◆ Texto proporcionado:
Hay que distinguir, en Daudet, al satírico del novelista. A la corriente satírica pertenecen los tres Tartarines, El Inmortal, bastantes páginas de El Nabab y de Numa Rumestán; a la novela propiamente dicha (además de las confesiones, autobiográficas de Poquita cosa y la triste biografía de Jack), La razón social, Fromont y Risler, Los Reyes en el destierro, La Evangelista, Safo. Sin embargo, conviene añadir que en toda novela de Daudet asoma el satírico, y a veces el moralista.

La sátira y la moraleja de Daudet, pueden dividirse en regionales, sociales y políticas. Tartarín de Tarascón, lo sabemos, ni con la política ni con la sociedad se relaciona: estudia una región, y dentro de esa región, una localidad. En Numa Rumestán, al contrario, son las costumbres políticas lo satirizado, pero sin indignación: hasta se trasluce la benevolencia involuntaria hacia Numa, que personifica la falta de seriedad, lealtad y veracidad del meridional, y aprovecha un alta situación política para satisfacer pasiones caprichosas, mientras prodiga verbalismos y promete lo que está cansado de saber que no ha de cumplir. En El Nabab, la sátira es social, y muy cruel para el segundo Imperio.

He leído en recientes trabajos sobre Daudet que este no acertaba a diseñar caracteres. Hay caracteres individuales y caracteres genéricos, y me explicaré por medio de ejemplos. Tartufo, Harpagón, son caracteres generales; son el hipócrita, el avaro; sus rasgos convienen a muchos. Y, en cambio, Ricardo III es un carácter individual; hay en él señales que no vemos ni en otros monarcas, ni en otros ambiciosos, ni en otros hombres de su época.

◆ Datos proporcionados:
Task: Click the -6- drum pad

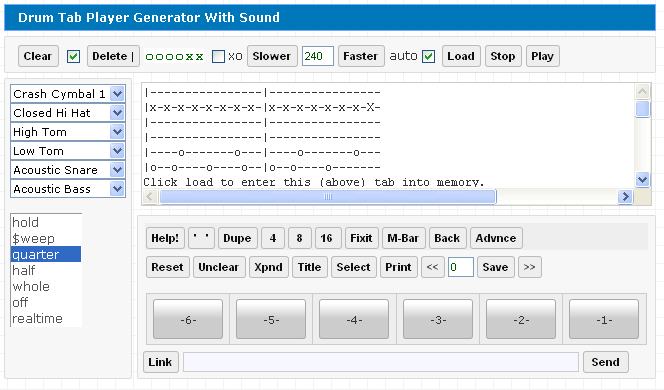Action: (x=188, y=319)
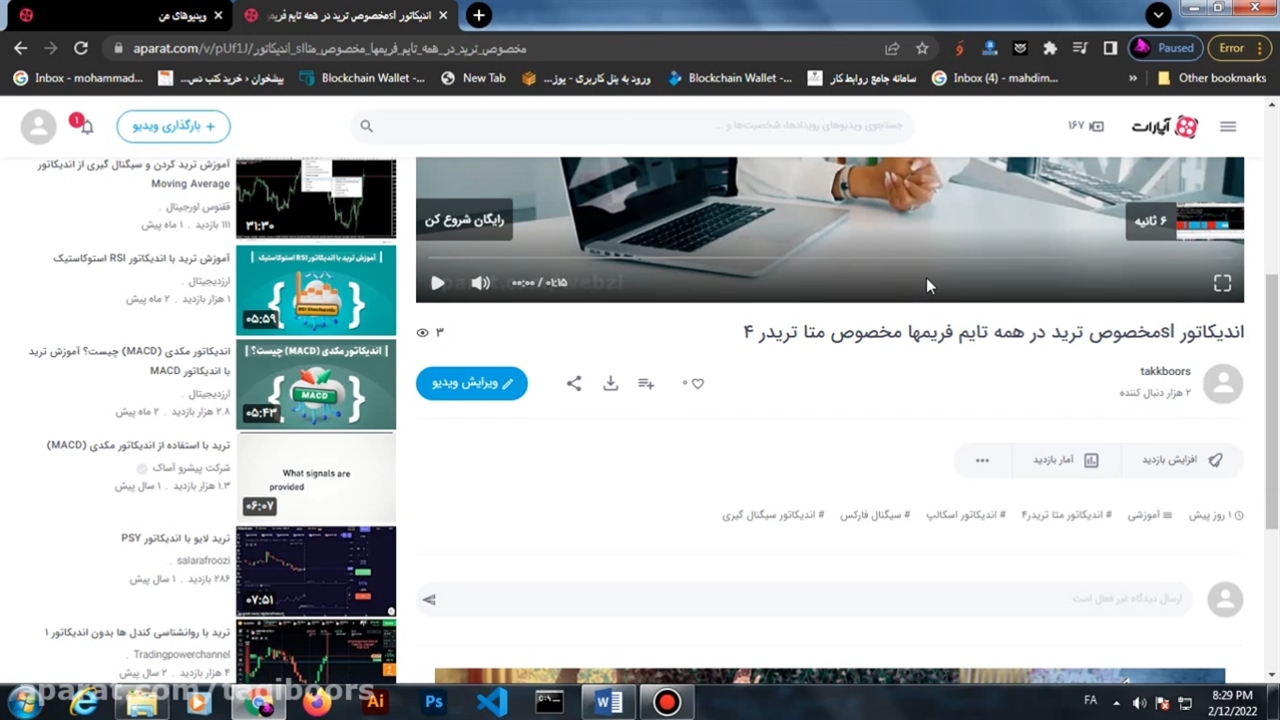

◆ Tareas propuestas:
a) Indica para qué época resulta muy cruel la sátira de El Nabab, según el texto sobre Daudet.
b) Prosigue el texto sobre Daudet a partir de su última oración.
El listado no guarda ninguna relación con el texto sobre Daudet.

◆ Respuestas obtenidas:
a) Para el segundo Imperio.

b)
Daudet dibujó ambas categorías de caracteres; y lo tenía a orgullo, y declaraba lo profundo de su emoción cuando oía decir: «Ese es un Tartarín... un Monpavon... un Delobelle...». Sin que Tartarín de Tarascón pueda hombrearse con su modelo, Don Quijote de la Mancha, reconozcámosle por bello ejemplar de la humana ilusión, personaje de heroi-comedia, vivo, efectivo, dotado de esa atracción que lo verdadero ejerce. Por las confesiones de Daudet, sabemos que existió Tartarín o Barbarín, como las indagaciones parecen demostrar que existió Alonso Quijada. Pero ¡cuántas cosas existieron, a que sólo el arte prestó vida!

Sin el amazacotamiento de Zola, sin esa monotonía de la repetición de un rasgo descriptivo, como el del carbón que escupe el minero de Germinal, o la cojera de Gervasia, Daudet sabe sorprender las particularidades, el gesto y el movimiento, las frases y las ideas que diferencian a los individuos. Y esta manera es peculiar suya, y mana simpatía, por ahincada y minuciosa que sea la observación. El feroz egoísmo de Delobelle, las ligerezas de Numa, la fría dureza de la Evangelista, la criminal osadía del envenenador Jenkins, la depravación inconsciente de Cristián de Iliria, no nos producen ese asco penoso, esa especie de vergüenza de existir y de pertenecer a la raza humana, que causan, por ejemplo, Lantier en La Taberna, o algunos personajes de La Tierra. -Hay que llamar a Daudet el reconciliador.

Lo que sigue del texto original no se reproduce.